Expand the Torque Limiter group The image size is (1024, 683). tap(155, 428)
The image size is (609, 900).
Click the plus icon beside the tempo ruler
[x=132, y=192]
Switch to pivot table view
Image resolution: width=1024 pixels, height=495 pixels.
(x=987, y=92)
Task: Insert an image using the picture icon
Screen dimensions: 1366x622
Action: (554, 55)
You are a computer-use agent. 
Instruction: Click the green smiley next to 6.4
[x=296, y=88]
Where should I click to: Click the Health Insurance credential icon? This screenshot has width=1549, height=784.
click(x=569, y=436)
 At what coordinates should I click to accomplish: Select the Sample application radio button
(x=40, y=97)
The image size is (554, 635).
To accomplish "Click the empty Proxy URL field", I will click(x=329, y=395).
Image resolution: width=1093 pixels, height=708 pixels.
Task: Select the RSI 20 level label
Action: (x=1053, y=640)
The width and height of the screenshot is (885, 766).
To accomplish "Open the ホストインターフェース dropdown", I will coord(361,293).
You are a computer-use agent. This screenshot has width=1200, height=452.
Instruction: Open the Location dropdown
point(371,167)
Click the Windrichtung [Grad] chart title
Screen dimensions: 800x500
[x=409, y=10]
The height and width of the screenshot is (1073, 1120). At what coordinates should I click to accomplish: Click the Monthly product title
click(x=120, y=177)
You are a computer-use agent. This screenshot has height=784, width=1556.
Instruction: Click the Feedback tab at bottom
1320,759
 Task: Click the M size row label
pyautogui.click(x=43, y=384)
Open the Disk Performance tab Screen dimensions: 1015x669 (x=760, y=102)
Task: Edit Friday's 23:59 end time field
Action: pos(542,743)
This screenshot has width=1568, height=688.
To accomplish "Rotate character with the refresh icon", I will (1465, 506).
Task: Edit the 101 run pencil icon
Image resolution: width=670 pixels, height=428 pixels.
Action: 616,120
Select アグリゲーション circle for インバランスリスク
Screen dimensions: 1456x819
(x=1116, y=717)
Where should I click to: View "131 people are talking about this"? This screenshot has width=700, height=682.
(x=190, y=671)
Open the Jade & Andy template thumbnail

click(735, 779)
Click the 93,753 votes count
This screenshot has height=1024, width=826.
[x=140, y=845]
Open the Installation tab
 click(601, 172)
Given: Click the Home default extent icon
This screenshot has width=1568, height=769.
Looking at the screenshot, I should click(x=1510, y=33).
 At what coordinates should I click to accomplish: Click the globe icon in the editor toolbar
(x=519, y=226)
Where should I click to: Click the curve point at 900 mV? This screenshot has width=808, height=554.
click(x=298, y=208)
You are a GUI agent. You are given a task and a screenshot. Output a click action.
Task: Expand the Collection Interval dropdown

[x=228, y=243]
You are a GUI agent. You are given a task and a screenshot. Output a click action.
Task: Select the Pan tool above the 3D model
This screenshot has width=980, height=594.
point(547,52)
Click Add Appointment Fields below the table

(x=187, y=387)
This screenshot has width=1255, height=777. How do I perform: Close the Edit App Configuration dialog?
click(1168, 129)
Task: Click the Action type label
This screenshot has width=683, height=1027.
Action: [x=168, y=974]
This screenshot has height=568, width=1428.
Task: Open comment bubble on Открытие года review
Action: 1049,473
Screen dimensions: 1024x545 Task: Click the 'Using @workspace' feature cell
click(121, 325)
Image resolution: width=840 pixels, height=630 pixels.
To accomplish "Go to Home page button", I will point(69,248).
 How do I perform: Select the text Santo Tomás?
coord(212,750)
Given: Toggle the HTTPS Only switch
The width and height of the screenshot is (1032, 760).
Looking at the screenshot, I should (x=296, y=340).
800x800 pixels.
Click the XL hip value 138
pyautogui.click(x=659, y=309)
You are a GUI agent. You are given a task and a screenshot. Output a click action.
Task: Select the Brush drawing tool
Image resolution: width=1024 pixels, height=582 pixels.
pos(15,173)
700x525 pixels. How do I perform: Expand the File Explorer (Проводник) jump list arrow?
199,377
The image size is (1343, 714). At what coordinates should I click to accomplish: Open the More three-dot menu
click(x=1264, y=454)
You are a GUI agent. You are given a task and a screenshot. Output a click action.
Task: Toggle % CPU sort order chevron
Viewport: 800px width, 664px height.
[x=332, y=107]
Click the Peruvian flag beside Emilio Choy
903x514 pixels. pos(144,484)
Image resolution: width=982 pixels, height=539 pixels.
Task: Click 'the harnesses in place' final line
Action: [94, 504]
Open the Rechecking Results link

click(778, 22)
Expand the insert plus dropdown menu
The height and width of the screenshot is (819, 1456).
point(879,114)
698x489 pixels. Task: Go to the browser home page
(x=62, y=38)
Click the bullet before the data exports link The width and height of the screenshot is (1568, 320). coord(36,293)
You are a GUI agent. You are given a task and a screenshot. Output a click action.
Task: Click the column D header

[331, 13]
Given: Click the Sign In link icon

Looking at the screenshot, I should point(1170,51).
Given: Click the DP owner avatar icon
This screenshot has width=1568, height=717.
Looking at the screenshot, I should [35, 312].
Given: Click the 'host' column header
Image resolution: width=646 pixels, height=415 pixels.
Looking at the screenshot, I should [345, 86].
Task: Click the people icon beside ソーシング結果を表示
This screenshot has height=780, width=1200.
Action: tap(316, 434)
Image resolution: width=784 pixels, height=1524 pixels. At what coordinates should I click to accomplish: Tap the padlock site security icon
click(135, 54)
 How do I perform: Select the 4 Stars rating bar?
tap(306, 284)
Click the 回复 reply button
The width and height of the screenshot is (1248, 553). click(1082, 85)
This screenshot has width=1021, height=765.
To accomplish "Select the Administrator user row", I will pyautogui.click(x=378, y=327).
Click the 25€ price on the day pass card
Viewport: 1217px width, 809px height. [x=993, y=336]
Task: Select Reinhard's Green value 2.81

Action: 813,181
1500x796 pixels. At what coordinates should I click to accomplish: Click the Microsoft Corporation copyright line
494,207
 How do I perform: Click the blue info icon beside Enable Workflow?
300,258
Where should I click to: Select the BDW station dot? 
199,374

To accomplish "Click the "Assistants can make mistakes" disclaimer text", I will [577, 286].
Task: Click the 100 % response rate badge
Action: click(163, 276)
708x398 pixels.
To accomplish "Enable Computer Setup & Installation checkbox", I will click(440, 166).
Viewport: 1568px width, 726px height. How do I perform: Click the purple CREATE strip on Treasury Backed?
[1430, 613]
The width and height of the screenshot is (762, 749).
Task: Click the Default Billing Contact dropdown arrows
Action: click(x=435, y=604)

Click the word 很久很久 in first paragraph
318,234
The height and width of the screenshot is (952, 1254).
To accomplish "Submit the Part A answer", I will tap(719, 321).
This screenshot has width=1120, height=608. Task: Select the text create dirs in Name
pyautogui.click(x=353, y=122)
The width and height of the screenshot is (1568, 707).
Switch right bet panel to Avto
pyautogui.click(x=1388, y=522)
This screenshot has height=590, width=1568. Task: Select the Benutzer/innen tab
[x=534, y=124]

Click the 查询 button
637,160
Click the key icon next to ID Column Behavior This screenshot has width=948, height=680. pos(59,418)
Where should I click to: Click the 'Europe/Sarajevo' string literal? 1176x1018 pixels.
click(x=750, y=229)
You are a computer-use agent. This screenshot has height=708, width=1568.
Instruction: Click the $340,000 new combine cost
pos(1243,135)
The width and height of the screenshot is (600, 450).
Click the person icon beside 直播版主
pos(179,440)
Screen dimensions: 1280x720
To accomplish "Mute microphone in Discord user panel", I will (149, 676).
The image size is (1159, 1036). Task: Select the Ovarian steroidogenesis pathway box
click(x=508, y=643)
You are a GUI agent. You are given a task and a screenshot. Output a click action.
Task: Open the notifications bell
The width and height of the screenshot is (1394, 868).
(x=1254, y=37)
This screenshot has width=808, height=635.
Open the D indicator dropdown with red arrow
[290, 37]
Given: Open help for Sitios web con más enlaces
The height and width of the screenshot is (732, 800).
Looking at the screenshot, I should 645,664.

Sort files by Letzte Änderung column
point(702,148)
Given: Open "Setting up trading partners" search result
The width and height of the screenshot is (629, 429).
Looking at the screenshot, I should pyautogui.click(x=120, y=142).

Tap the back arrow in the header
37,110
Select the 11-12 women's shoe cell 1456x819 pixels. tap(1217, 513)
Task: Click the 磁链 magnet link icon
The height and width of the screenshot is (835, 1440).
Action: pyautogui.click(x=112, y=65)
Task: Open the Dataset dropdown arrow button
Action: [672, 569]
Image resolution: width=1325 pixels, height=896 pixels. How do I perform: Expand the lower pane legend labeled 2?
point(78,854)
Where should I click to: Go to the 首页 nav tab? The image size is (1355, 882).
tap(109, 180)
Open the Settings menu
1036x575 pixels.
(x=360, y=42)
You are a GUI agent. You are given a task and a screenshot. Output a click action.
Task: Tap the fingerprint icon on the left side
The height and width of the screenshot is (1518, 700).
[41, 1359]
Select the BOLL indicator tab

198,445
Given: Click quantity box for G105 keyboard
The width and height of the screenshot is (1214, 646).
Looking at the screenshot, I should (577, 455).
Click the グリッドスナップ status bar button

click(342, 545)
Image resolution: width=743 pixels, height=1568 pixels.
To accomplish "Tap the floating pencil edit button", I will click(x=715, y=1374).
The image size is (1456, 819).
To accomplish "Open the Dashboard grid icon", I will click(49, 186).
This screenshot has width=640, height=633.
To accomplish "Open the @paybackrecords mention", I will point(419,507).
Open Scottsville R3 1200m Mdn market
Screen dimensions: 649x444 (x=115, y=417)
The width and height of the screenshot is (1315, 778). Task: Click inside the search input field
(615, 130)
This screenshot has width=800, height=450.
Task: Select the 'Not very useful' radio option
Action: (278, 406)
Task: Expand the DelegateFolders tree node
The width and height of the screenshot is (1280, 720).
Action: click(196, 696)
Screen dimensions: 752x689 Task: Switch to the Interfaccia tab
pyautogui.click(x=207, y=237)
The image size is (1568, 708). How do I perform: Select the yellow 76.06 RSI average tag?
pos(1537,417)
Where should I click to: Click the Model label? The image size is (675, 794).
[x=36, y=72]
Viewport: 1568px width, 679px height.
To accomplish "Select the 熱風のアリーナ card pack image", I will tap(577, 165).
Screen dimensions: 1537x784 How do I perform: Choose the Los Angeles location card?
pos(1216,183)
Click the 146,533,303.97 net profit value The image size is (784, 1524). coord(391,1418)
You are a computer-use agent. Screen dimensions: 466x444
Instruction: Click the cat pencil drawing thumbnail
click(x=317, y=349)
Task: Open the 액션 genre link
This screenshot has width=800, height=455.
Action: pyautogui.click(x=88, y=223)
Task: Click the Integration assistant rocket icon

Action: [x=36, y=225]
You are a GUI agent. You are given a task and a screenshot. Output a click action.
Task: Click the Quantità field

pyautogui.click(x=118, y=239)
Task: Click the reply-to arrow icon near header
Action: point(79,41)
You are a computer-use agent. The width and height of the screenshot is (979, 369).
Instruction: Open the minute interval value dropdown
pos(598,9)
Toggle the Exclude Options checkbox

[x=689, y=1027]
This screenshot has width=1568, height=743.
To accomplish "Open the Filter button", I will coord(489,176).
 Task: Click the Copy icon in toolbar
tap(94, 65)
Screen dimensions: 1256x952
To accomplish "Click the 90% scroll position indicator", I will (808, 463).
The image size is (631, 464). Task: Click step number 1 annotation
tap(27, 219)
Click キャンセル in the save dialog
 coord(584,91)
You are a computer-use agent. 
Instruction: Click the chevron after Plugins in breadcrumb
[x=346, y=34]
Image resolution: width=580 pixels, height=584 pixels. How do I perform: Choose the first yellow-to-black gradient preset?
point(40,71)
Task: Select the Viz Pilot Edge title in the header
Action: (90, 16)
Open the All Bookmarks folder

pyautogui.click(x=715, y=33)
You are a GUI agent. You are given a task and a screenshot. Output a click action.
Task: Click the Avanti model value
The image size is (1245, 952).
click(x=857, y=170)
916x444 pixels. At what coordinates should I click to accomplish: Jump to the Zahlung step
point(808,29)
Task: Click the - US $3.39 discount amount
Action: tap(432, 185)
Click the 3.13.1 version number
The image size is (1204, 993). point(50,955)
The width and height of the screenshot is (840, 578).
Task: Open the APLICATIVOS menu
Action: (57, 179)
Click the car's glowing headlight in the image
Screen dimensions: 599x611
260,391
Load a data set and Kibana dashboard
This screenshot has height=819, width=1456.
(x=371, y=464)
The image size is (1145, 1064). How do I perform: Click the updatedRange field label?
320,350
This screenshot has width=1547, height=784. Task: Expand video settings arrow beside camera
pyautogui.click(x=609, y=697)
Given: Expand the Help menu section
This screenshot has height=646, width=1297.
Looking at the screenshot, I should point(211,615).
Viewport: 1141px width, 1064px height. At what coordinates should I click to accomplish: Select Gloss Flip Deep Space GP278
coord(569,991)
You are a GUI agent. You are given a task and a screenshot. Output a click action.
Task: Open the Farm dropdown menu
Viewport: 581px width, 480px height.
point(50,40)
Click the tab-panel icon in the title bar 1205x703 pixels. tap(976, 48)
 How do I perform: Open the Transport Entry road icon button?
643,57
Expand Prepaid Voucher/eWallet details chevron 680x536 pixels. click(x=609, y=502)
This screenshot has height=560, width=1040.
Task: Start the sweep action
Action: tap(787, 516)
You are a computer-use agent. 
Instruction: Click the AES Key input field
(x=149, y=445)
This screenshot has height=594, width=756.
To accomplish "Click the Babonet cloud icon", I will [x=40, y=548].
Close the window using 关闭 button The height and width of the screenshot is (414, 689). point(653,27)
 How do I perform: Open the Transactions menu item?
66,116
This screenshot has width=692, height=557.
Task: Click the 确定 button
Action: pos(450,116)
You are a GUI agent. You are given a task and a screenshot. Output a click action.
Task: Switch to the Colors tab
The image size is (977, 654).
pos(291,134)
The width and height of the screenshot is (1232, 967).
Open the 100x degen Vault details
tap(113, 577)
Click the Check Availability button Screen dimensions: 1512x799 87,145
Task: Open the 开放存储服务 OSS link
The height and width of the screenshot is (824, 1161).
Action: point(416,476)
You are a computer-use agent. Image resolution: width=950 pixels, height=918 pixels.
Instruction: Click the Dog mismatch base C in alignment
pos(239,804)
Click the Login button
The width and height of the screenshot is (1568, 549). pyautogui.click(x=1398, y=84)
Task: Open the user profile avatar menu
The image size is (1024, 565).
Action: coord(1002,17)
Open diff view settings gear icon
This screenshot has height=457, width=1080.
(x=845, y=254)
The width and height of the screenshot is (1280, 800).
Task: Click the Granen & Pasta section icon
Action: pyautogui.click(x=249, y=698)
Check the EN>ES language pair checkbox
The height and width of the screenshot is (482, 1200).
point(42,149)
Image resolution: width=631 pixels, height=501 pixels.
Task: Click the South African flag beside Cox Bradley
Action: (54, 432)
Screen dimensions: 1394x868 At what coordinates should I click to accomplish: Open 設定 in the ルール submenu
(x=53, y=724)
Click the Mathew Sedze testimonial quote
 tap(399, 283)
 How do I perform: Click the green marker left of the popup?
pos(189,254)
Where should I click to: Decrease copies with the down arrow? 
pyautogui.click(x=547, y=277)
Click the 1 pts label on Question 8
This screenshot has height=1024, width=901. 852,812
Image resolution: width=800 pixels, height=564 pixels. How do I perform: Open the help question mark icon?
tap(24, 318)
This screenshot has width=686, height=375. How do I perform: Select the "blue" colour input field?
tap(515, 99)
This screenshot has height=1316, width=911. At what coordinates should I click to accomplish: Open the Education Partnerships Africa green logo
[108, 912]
-------
▶ _Exercise_
Once the lines above that include "user" are counted, report the number and nothing else.

▶ _The completed task_
3